These results show that PRP can attenuate LPS-induced inflammatory responses by enhancing autophagy via NLRP3. These study also provides a new perspective on the molecular mechanism of PRP therapy in wound healing.

Keywords

platelet-rich plasma inflammatory response autophagy NLRP3

Introduction

Platelet-rich plasma (PRP) is a platelet concentrate extracted from whole blood by centrifugation. Activated PRP releases growth factors, cytokines and antibacterial peptides, which stimulates regenerative processes including hemostasis, inflammation, regeneration and immune function.¹ PPR has been found to modulate the function of a wide variety of cells involved in tissue repair. Moreover, PRP regulates a variety of cellular functions including macrophages in tissue repair.^2,3

The inflammatory response is a kind of defensive physiological response that involves cytokines, chemokines and lipid inflammatory mediators. Macrophages are considered to be one of the most important immune cells in the whole process of inflammation.⁴ Macrophages play a key role in inflammatory responses by quickly reaching injury sites, killing pathogens and secreting cytokines.⁵ Activating macrophages by lipopolysaccharide (LPS) can produce proinflammatory factors and strongly induce the inflammatory reaction.⁶ Therefore, macrophages have been proposed to be potential targets for regulating the body’s inflammatory responses. It has also been found that platelets can regulate macrophage polarization. Furthermore, platelet microparticles have been shown to transform monocytes into M2 macrophages, which can reduce inflammation and perform tissue repair.^7,8 PRP can reduce inflammatory factor levels and increase the expression of anti-inflammatory factors in mice.^9,10 Based on these findings, we hypothesized that PRP could improve LPS-induced inflammatory responses in macrophages. In support of this, a recent study demonstrated that platelet-rich fibrin (PRF) had anti-inflammatory activity.¹¹ PRF is thought to be a downstream product of PRP, which is used in the natural coagulation mechanism to form fibrin clots.¹² However, unlike PRP, PRF cannot regulate platelet concentrations and has been mainly applied in regenerative dentistry.¹³ Moreover, PRF has low extraction efficiency, meaning little can be produced at one time.¹³ Thus, we choose PRP instead of PRF to study its role in inflammatory responses.
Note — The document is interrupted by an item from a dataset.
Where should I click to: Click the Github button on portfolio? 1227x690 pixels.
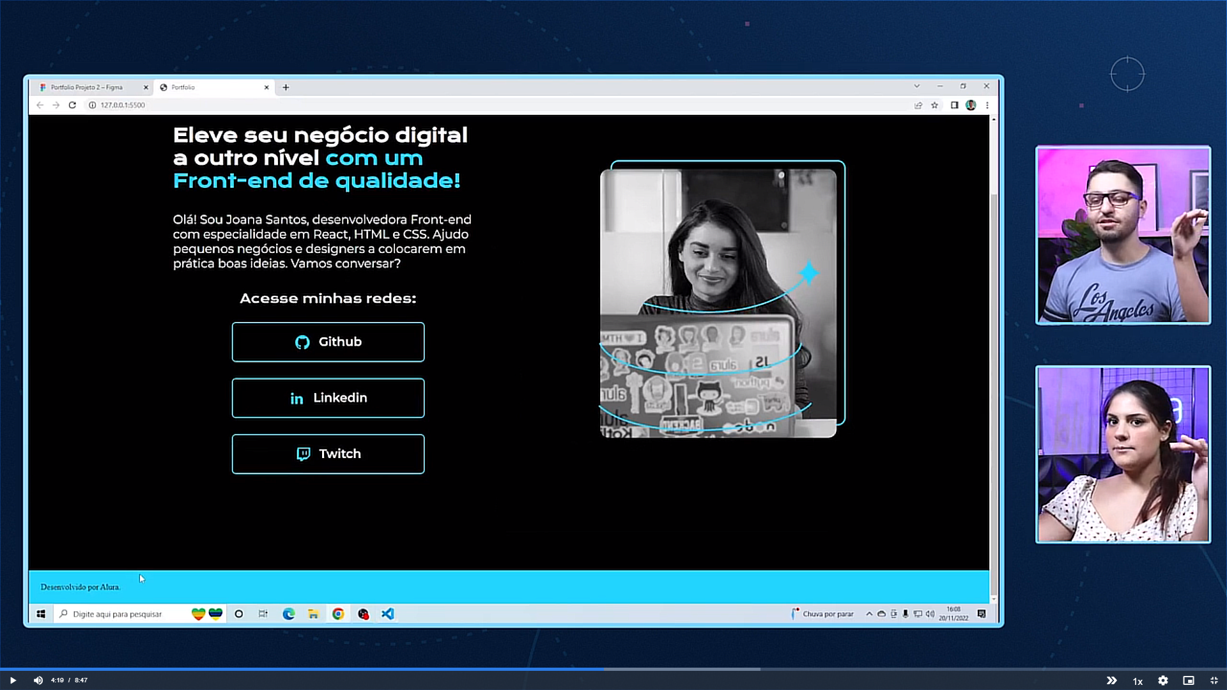pos(327,341)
Autophagy is a ubiquitous cellular process that maintains intracellular homeostasis by using lysosomes to degrade damaged organelles and macromolecules.¹⁴ Autophagy helps suppress inflammasomes and excessive inflammatory activation,^15,16 and attenuates the LPS-induced secretion of inflammatory factors.¹⁷ In addition, PRP can protect chondrocyte function by increasing chondrocyte autophagy and the secretion of anti-inflammatory factors.¹⁸ Therefore, identifying the factor in PRP that plays a role in directing inflammatory responses through autophagy ought to be investigated.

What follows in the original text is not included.